The hotel business, meanwhile, had proven to be tailor-made for Sternlicht’s wide-ranging interests in capital markets, operations, marketing and design. Having shaken up the hotel industry’s dynamics through mergers, he contributed a number of other influential innovations. In 1999 he started the popular Starwood Preferred Guest program, credited with being the first “no blackout” program in the industry. Using the century-old St. Regis Hotel in Midtown Manhattan as foundation and namesake, Sternlicht launched a new luxury brand in 1999 that has now expanded to 22 properties.
An accomplished painter, Sternlicht took special satisfaction in applying his eye for design and style to Starwood’s hotel brands. For Sheraton and Westin hotels, he commissioned top designers to create fresh, attractive guest rooms and public spaces. Sternlicht also created the boutique W Hotels brand and infused it with a hip, upscale flair. He noted with pleasure that he is one of only two business executives in Interior Design’s Hall of Fame. As the citation accompanying Sternlicht’s 2005 induction stated: “The founder and chairman emeritus of Starwood Hotels & Resorts Worldwide has a passion for design that’s revolutionized the hospitality industry, earning him the admiration of designers, architects and guests alike.”
Sternlicht won acclaim for his revolutionary contributions on multiple fronts, but the accomplishments exacted a certain price. Reflecting on the Herculean task of merging the Starwood, Westin and Sheraton brands, he said, “If I’d been younger, I probably never would have done it.” One headache was finding the right mix of executives and sorting out redundancies.
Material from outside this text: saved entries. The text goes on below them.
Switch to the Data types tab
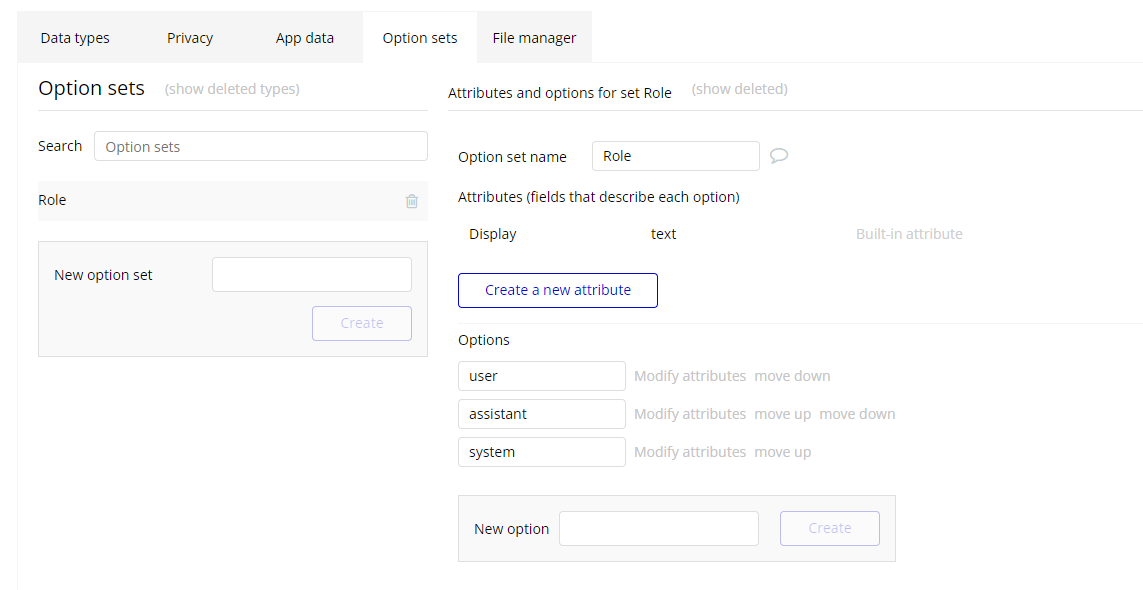 click(x=75, y=38)
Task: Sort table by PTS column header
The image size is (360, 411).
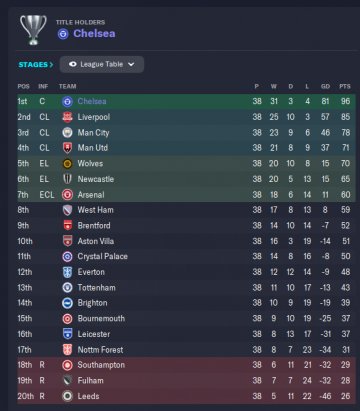Action: pyautogui.click(x=345, y=86)
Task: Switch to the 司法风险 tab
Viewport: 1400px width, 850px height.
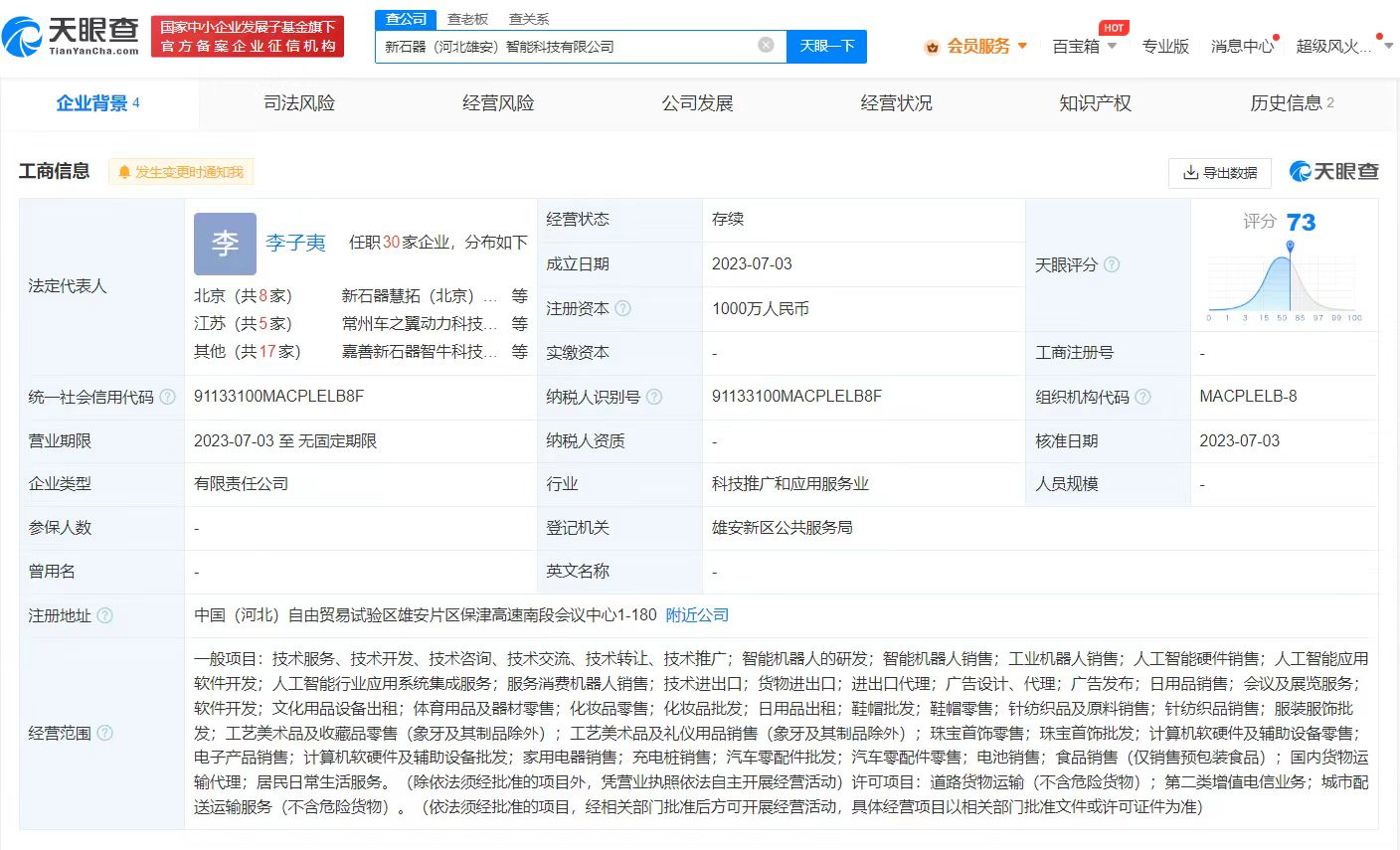Action: (298, 103)
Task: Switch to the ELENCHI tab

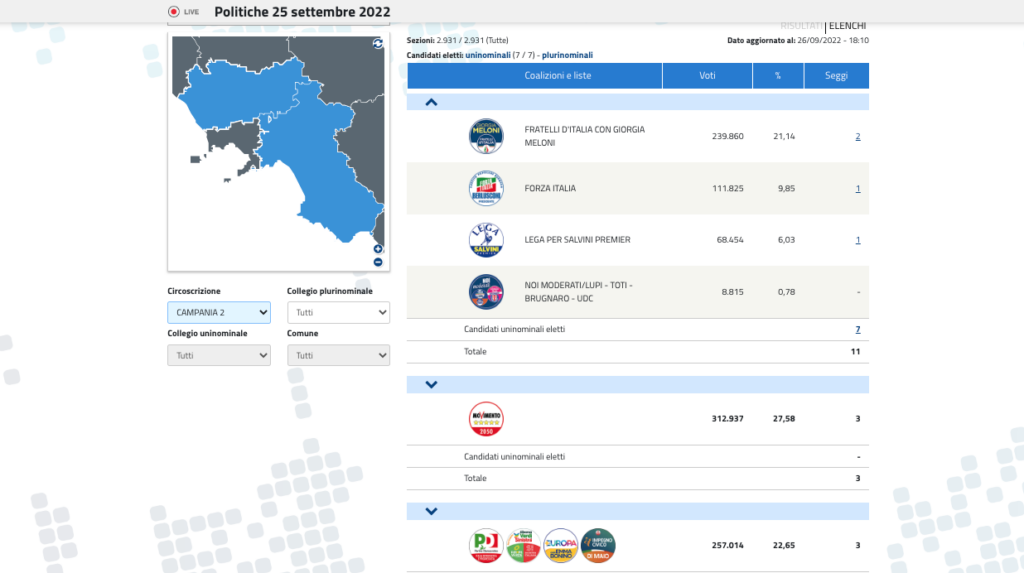Action: coord(847,25)
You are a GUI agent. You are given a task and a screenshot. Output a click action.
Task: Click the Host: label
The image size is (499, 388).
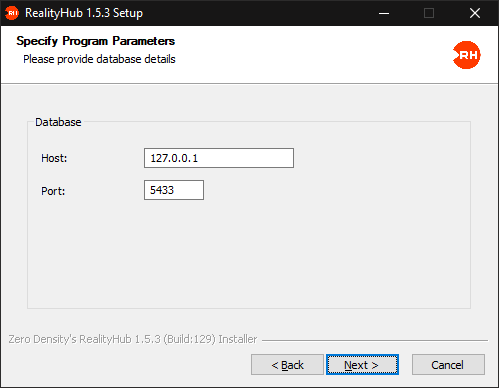[x=54, y=158]
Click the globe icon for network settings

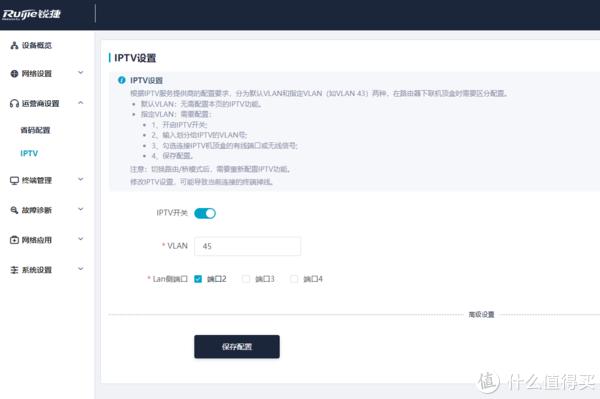click(14, 73)
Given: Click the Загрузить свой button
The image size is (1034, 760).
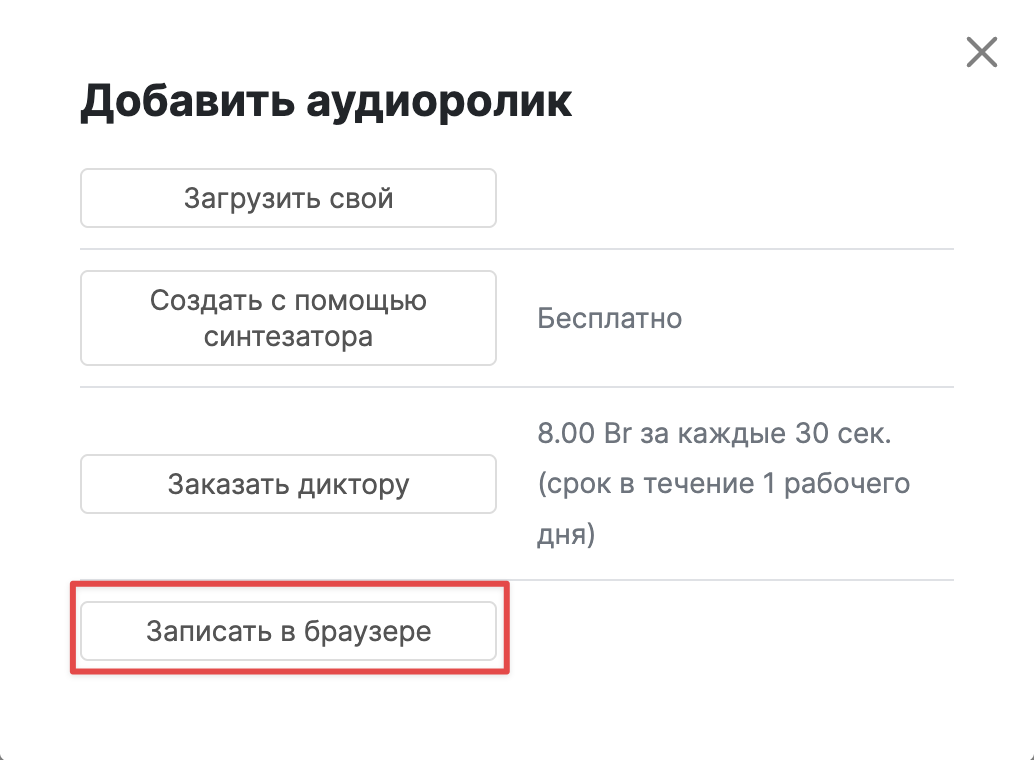Looking at the screenshot, I should tap(288, 198).
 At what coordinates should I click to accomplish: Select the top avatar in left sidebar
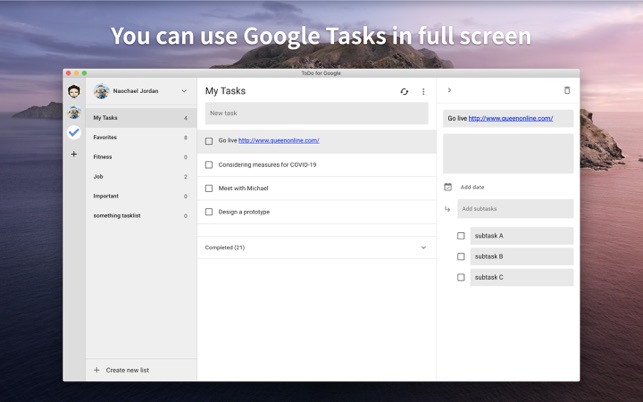74,92
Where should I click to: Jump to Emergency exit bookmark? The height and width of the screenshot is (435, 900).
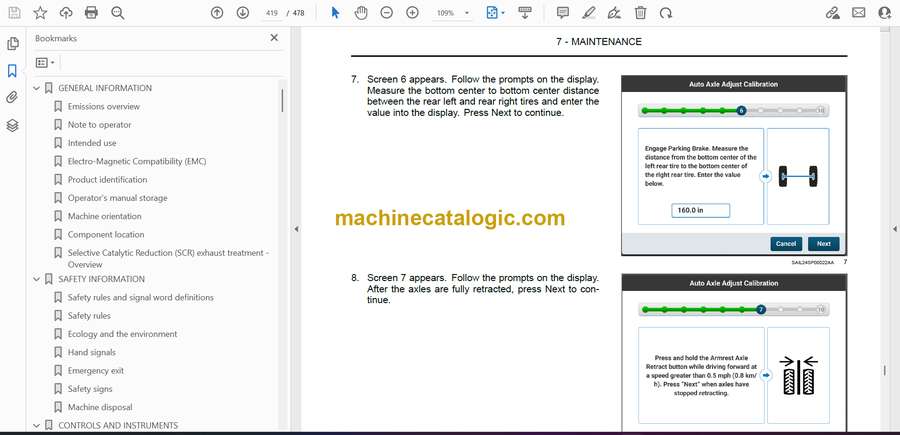pos(97,371)
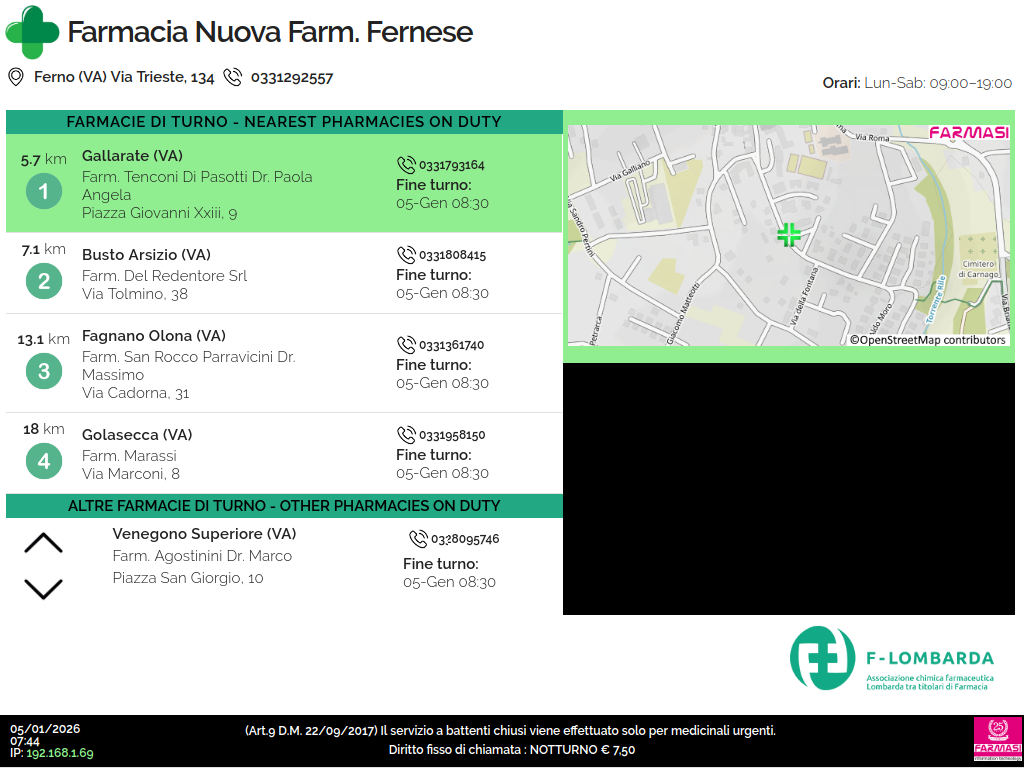1024x768 pixels.
Task: Click the green cross pharmacy logo
Action: 32,32
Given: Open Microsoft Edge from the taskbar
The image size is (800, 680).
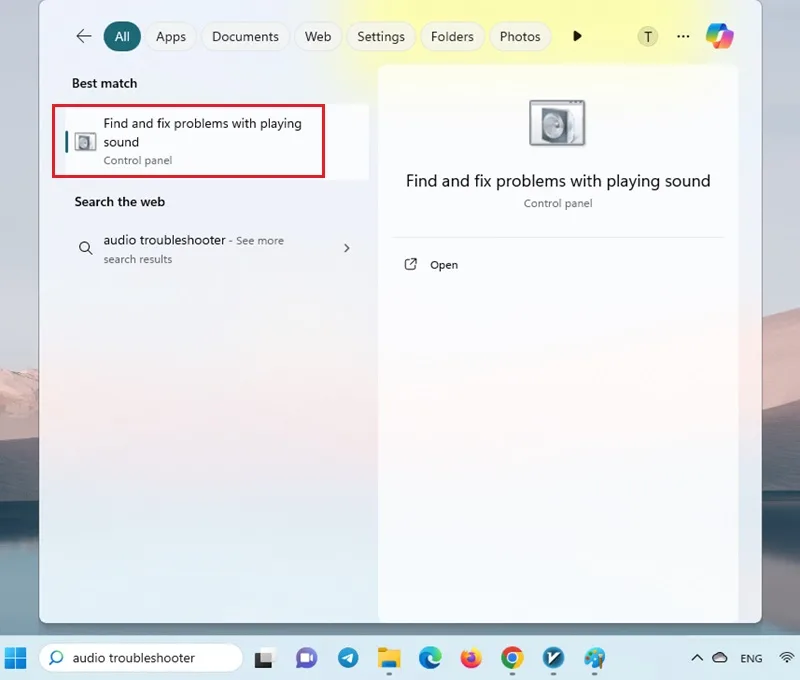Looking at the screenshot, I should (x=430, y=658).
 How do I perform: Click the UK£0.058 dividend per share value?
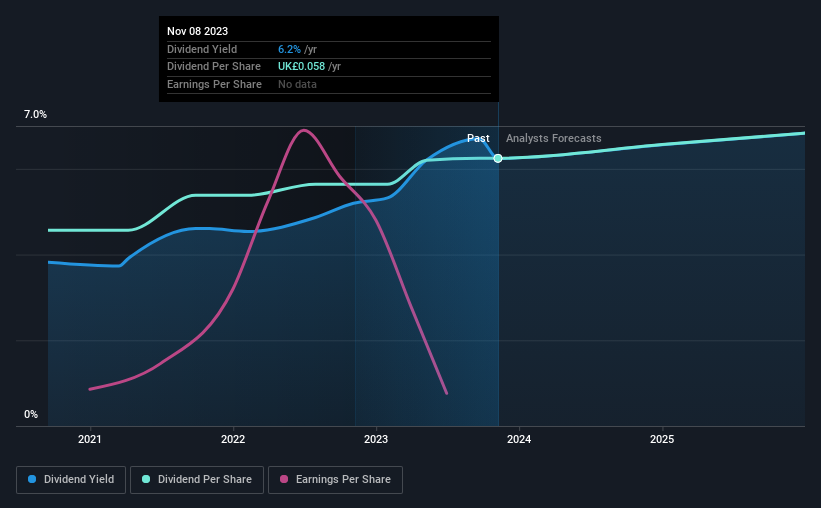click(301, 67)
Necessary though the process was, it also led to misinterpretations. “When I let people go because they weren’t making it happen, I got pummeled (in the media),” he explained. The grind of running a public company also took its toll. After nearly a decade at the helm, Sternlicht stepped down as CEO in 2004 and moved into the role of executive chairman of the board. The following year, he resigned from that post amid reported tensions with other board members. “It was time for me to go,” he said. “The public view of CEOs had changed.”
Sternlicht takes a fairly upbeat near-term view of the market. “I think 2011 is going to be a pretty good year for property values,” he said. Among other trends, the veteran investor is monitoring the end of the Federal Reserve’s plans to inject liquidity into the market through its quantitative easing policy and a business tax credit that is pushing demand forward from 2012 to 2011, just as the housing credit and “Cash for Clunkers” programs did before them. He is also tracking the rising profile of sovereign wealth funds, noting that those players are primarily chasing core assets in blue-chip markets like Manhattan, Washington, D.C., and San Francisco.
Sternlicht speculates that the 2012 elections will bring about major changes in economic policy. Uncertainty over a possible change complicates the task of formulating strategy. Sternlicht, however, offers a reminder that “you’ve got to anticipate that it’s going to change.” Whatever the next few years bring, it is clear that Sternlicht will be on the move long before grass has a chance to grow under his feet.